_Extracted text_
Feriberto Aylas is an autodidact master of pottery whose work reflects his life experiences in Peru. With his pieces of art he wants to introduce the public to Peruvian nature, the customs of indigenous peasants and the reality of Andean life. When Feriberto was little, he began working with ceramics. He remembers how making his own toys of clay as boy, while letting his family’s animals graze in the countryside. Later he started making glass windows.
At the age of eight, Feriberto visited the house of Artemio Orellana, a master of pottery, who patiently taught him the secrets of the craft. For a while he studied at a technical center, which allowed him to meet Mamerto Sánchez, who taught pottery at that time. He lived in Quinua until the age of eighteen, along with his brothers. In 1985, he moved to Lima to escape the difficult circumstances in his native district. He found a home in the district of Chorrillos, where other masters of pottery promoted their work and supported each other. Together they form a small community.
In 1994, Feriberto won the Inti Raymi contest. In 1997, he won an award for masters of pottery. These important awards allowed him to show his work to the public and to dedicate himself full-time to pottery. He used the prize money he opened his own studio.
One street in Lima houses the Orellana, Huasacca and Aylas families, all notable masters of pottery. In Feriberto’s studio he is assisted by ten people, who help him with baking and painting his pieces of art. For the finishing touch they use a specific natural clay. Feriberto likes to make angels. In contrast with most modern artists, he still works with wood stoves. Once in a while he uses electric ovens, but he prefers the heat of wood stoves, because it adds a special color to his pieces of art.

_Directions_
**1.** List every calendar year mentioned in the profile of Feriberto Aylas.
**2.** Quote the profile of Feriberto Aylas word for word, starting at "In 1994, Feriberto" and ending at "his own studio.".
The items that follow were drawn from a separate source.

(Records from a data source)
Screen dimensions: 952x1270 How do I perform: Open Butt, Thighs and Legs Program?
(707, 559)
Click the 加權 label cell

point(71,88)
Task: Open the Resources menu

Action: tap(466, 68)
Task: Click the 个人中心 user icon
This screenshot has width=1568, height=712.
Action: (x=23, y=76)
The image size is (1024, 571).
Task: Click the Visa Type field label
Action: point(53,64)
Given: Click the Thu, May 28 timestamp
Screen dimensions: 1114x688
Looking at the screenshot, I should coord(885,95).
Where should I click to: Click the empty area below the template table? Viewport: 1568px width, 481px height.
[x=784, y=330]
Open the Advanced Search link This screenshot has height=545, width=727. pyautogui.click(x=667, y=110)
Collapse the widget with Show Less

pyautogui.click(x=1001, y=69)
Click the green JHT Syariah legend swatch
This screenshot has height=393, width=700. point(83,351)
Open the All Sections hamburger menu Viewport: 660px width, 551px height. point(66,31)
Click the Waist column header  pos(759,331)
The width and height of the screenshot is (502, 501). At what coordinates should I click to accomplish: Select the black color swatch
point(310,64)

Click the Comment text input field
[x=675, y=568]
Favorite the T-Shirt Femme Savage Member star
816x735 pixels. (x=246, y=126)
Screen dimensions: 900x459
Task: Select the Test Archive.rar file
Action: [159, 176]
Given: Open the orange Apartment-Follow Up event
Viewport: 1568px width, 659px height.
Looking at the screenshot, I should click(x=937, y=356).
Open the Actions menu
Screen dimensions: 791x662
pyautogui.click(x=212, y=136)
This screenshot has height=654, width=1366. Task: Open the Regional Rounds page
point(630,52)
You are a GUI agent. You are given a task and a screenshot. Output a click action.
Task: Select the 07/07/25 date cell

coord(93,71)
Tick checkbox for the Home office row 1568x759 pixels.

_Task responses_
**1.** 1985, 1994, 1997

**2.**
In 1994, Feriberto won the Inti Raymi contest. In 1997, he won an award for masters of pottery. These important awards allowed him to show his work to the public and to dedicate himself full-time to pottery. He used the prize money he opened his own studio.